Dabei übte sich „Billy“ wieder in vornehmer Zurückhaltung und trat gleichsam „optisch bescheiden hinter das aufregende Leben seiner Benutzer zurück; dennoch gab es den Besitztümern Halt und ein gewisses Maß an Ordnung“. Fans hatte Billy bis in die hohe Politik: Der deutsche Altbundeskanzler Helmut Schmidt machte sich für „Billy“ stark, als der schwedische Konzern es kurzzeitig aus Programm nehmen wollte. „Ohne Billy bleibt ihr auf eurem Kiefernplunder sitzen“, schrieb Schmidt damals in einem offenen Brief.

„Danke, Helmut“, plakatierte Ikea und nahm das Regal wieder ins Programm – wo es bis heute geblieben ist. Aber die goldenen Jahre des schwedischen Bestsellers (über 77 Millionen verkaufte Einheiten) scheinen gezählt, wohl weil das studentische Publikum von damals mit ihm in die Jahre gekommen ist.

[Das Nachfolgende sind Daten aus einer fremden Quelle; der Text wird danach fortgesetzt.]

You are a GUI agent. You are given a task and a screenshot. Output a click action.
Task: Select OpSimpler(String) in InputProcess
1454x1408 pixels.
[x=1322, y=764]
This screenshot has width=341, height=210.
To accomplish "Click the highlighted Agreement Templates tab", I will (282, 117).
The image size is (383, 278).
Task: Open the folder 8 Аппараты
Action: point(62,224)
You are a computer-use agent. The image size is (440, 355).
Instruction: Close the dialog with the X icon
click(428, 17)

Flächennutzung und Selbstentwurf

Wen es selbst in die Richtung Design, Architektur oder Gestaltung zog, der schwört oft noch immer auf einen legendären Entwurf des Berliner Designers Alex Kufus. Sein – streng geometrisches – Regal „FNP“ (für „Flächennutzungsplan“) wird seit mittlerweile über drei Jahrzehnten angeboten und hat vom Hersteller Moormann inzwischen eine ganze Linie von Einsätzen und Zubehör erhalten, die dazu dienen, die Ausstellungsstücke im Regal gekonnt in Szene zu setzen.

Das allerletzte Versprechen in puncto Regaldesign bezeichnete die deutsche Journalistin Marietta Schwarz im Deutschlandfunk Kultur kürzlich als „Phänomen Tylko“, nach dem Hersteller, der Nutzerinnen und Nutzer Regale per App passgenau selbst designen lässt.

Tylko-Regal
Tylko
Rahmung für den Selbstentwurf? Per App selbst konfigurierte Regale liegen im Trend.

Eine logische Konsequenz in Zeiten der Digitalisierung, in der das Regal mit dem Rückgang der analogen Bücher und Musikträger vermehrt zur Rahmung des Selbst wird, wie der Designtheoretiker Florian Arnold es gegenüber dem Deutschlandfunk nannte: „Wenn ich ein Regal für mich erstelle, muss ich einen Entwurf von mir vor Augen haben: Was habe ich? Wer will ich sein? Was werde ich mir anschaffen?“ Das Regal diene dann als „passende Rahmung“ für diesen Selbstentwurf.

Zwischen Repräsentationsflache und Ausstellungsort überlebt das Bücherregal so seinen angekündigten Niedergang – und bietet ganz nebenbei die ideale Hintergrundfolie für die digitale Selbstpräsentation in der Videokonferenz.